From: Mukul Joshi <[email protected]>

Currently, we do not turn off retry faults in VM_CONTEXT_CNTL value
when passing it to MES if XNACK is off. This creates a situation where
XNACK is disabled in SQ but enabled in UTCL2, which is not recommended.
As a result, turn off/on retry faults in both SQ and UTCL2 when passing
vm_context_cntl value to MES if XNACK is disabled/enabled.
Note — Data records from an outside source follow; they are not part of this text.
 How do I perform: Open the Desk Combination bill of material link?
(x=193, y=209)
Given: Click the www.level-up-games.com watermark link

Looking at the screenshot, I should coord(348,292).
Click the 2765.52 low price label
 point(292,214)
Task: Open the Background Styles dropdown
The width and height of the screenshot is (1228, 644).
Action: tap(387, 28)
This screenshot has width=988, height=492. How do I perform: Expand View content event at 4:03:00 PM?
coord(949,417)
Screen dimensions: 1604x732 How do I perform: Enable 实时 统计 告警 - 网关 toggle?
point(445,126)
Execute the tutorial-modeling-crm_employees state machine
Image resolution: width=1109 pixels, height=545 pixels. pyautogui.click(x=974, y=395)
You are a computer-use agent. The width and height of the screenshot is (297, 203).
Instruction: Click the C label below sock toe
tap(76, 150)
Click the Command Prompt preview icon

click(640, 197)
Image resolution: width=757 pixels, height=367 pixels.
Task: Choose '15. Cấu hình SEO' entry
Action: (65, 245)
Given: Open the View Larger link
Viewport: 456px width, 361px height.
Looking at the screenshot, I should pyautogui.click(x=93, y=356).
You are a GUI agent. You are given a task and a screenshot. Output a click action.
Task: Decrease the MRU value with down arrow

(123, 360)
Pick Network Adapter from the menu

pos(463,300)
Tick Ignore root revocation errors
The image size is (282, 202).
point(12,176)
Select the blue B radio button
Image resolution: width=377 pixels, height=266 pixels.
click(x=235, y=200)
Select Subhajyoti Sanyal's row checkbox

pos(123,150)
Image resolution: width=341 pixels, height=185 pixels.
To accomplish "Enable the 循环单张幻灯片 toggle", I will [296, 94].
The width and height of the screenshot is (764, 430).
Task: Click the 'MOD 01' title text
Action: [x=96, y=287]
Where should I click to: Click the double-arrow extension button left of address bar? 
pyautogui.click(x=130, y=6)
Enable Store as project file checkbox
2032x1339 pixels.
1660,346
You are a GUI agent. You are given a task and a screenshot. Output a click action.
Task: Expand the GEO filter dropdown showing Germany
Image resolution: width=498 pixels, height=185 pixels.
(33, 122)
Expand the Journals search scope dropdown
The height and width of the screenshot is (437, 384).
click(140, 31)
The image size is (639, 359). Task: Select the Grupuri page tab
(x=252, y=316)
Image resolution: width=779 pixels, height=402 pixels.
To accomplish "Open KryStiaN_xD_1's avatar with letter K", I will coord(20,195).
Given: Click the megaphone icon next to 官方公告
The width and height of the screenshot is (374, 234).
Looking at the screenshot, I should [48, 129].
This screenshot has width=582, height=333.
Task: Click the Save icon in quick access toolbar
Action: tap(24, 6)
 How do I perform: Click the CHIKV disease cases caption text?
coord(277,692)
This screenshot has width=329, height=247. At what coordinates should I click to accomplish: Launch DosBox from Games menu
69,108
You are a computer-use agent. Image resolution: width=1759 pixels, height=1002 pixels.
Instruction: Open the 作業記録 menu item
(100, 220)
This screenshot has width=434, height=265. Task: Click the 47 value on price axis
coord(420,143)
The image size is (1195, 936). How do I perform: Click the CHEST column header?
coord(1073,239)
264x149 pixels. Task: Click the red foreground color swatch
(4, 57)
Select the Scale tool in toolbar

Suggested-by: Jay Cornwall <[email protected]>
Signed-off-by: Mukul Joshi <[email protected]>
Reviewed-by: Philip Yang <[email protected]>
Signed-off-by: Alex Deucher <[email protected]>
---
 drivers/gpu/drm/amd/amdgpu/amdgpu_mes.h              |  1 +
 drivers/gpu/drm/amd/amdgpu/mes_v12_1.c               |  5 +----
 .../gpu/drm/amd/amdkfd/kfd_device_queue_manager.c    |  1 +
 .../drm/amd/amdkfd/kfd_device_queue_manager_v12_1.c  | 12 ++++++++++--
 drivers/gpu/drm/amd/amdkfd/kfd_priv.h                |  1 +
 5 files changed, 14 insertions(+), 6 deletions(-)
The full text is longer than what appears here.